§ The problem
Reproduce the lines below, changing each occurrence of "Viewport" to "Display area" and leaving all other text exactly as it is.
:: Input records
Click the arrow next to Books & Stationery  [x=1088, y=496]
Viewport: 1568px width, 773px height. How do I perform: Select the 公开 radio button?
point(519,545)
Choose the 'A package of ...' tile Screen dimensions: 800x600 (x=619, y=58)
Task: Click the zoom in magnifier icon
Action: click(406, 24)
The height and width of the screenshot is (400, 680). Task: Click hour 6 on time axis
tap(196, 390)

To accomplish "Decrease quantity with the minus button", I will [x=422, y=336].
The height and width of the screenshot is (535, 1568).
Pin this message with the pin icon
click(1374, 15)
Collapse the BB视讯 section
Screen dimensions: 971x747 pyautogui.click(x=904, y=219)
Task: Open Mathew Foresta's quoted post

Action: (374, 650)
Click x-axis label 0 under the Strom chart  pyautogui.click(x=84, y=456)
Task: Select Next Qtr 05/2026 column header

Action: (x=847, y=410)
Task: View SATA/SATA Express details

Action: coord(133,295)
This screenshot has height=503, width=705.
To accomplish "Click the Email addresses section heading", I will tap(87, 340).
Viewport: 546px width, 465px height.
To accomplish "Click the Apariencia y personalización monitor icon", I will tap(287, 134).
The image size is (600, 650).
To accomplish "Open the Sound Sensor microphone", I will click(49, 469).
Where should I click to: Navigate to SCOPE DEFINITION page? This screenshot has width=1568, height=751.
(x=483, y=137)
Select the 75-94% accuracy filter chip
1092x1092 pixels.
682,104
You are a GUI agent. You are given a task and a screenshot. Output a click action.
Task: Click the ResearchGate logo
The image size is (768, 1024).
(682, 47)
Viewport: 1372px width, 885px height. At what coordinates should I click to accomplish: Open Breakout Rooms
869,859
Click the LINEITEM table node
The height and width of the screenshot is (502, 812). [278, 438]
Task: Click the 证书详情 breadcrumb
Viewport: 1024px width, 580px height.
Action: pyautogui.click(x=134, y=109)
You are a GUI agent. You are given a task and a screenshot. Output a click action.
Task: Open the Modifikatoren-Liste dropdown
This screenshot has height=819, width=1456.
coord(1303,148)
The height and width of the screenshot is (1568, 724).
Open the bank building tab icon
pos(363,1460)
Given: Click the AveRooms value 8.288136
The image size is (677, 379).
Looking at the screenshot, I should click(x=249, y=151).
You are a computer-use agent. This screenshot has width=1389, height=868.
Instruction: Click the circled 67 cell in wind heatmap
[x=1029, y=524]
::::
§ Answer to the exercise
Click the arrow next to Books & Stationery  [x=1088, y=496]
Display area: 1568px width, 773px height. How do I perform: Select the 公开 radio button?
point(519,545)
Choose the 'A package of ...' tile Screen dimensions: 800x600 (x=619, y=58)
Task: Click the zoom in magnifier icon
Action: click(406, 24)
The height and width of the screenshot is (400, 680). Task: Click hour 6 on time axis
tap(196, 390)

To accomplish "Decrease quantity with the minus button", I will [x=422, y=336].
The height and width of the screenshot is (535, 1568).
Pin this message with the pin icon
click(1374, 15)
Collapse the BB视讯 section
Screen dimensions: 971x747 pyautogui.click(x=904, y=219)
Task: Open Mathew Foresta's quoted post

Action: (374, 650)
Click x-axis label 0 under the Strom chart  pyautogui.click(x=84, y=456)
Task: Select Next Qtr 05/2026 column header

Action: (x=847, y=410)
Task: View SATA/SATA Express details

Action: coord(133,295)
This screenshot has height=503, width=705.
To accomplish "Click the Email addresses section heading", I will tap(87, 340).
Display area: 546px width, 465px height.
To accomplish "Click the Apariencia y personalización monitor icon", I will tap(287, 134).
The image size is (600, 650).
To accomplish "Open the Sound Sensor microphone", I will click(49, 469).
Where should I click to: Navigate to SCOPE DEFINITION page? This screenshot has width=1568, height=751.
(x=483, y=137)
Select the 75-94% accuracy filter chip
1092x1092 pixels.
682,104
You are a GUI agent. You are given a task and a screenshot. Output a click action.
Task: Click the ResearchGate logo
The image size is (768, 1024).
(682, 47)
Display area: 1372px width, 885px height. At what coordinates should I click to accomplish: Open Breakout Rooms
869,859
Click the LINEITEM table node
The height and width of the screenshot is (502, 812). [278, 438]
Task: Click the 证书详情 breadcrumb
Display area: 1024px width, 580px height.
Action: pyautogui.click(x=134, y=109)
You are a GUI agent. You are given a task and a screenshot. Output a click action.
Task: Open the Modifikatoren-Liste dropdown
This screenshot has height=819, width=1456.
coord(1303,148)
The height and width of the screenshot is (1568, 724).
Open the bank building tab icon
pos(363,1460)
Given: Click the AveRooms value 8.288136
The image size is (677, 379).
Looking at the screenshot, I should click(x=249, y=151).
You are a computer-use agent. This screenshot has width=1389, height=868.
Instruction: Click the circled 67 cell in wind heatmap
[x=1029, y=524]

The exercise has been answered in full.